I wanted to spread out the grain-free recipes but somehow, the only things I have lined up are grain-free. I’m going to remedy that tomorrow!
And there were supposed to be cinnamon rolls for today, but they didn’t really come out as expected. They tasted way too healthy and I just can’t have that. So for now, here are some pancakes. :)
These have a whole lot of protein per serving (one serving being half the batch)! 21.5 grams. And 9.1 grams fiber. Obviously they’re not low fat or low calorie, but I’m not too concerned about that. I struggle with getting enough protein and so I’m all about these pancakes (and these Cottage Cheese Scrambled Eggs) right now.
I’ve tried lots of grain-free pancake recipes and they were just so eggy and I couldn’t handle the texture. So I added cottage cheese and that seemed to help. I remember reading cheesecake recipes years ago with cottage cheese in them and thinking how crazy those people were.
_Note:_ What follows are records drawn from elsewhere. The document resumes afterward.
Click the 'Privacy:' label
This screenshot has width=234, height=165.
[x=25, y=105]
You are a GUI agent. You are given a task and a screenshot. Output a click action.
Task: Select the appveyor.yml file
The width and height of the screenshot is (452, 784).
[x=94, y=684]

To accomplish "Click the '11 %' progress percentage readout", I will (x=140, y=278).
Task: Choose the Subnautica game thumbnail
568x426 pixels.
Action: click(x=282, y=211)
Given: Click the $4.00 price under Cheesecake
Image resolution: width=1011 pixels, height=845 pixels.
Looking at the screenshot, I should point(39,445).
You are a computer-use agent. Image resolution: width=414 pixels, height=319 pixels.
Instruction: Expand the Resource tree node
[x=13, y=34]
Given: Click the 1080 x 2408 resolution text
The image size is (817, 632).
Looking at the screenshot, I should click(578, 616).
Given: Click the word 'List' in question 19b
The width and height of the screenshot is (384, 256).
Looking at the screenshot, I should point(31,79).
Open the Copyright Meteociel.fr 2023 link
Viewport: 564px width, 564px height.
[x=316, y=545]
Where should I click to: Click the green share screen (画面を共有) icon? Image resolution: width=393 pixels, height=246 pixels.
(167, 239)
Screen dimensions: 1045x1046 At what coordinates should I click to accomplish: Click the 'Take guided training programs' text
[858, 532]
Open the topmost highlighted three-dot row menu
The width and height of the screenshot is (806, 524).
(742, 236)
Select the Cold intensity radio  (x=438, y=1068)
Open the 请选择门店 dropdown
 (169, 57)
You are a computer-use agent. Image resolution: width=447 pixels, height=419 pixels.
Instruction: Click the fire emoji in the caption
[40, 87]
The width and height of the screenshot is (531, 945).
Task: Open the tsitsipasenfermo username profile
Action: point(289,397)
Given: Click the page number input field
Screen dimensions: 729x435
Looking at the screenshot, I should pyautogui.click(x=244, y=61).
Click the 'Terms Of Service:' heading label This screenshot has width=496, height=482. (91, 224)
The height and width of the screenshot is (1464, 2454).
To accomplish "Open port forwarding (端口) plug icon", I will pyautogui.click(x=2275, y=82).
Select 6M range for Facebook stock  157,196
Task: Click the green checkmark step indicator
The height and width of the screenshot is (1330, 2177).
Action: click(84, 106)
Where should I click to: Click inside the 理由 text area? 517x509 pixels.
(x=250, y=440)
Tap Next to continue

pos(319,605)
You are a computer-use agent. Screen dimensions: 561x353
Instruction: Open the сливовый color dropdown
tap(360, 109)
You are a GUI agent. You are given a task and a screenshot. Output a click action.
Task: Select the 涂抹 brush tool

Why in the world would someone want to put cottage cheese in… anything? I still think cottage cheese is incredibly nasty, but once it’s been whirled around in the food processor with lots of other stuff, it’s less scary.
If you don’t eat gluten-free or grain-free, I recommend these 100% whole grain protein pancakes for two, just because I prefer the texture. The texture in these grain-free protein pancakes isn’t bad, but it’s hard to compete with wheat!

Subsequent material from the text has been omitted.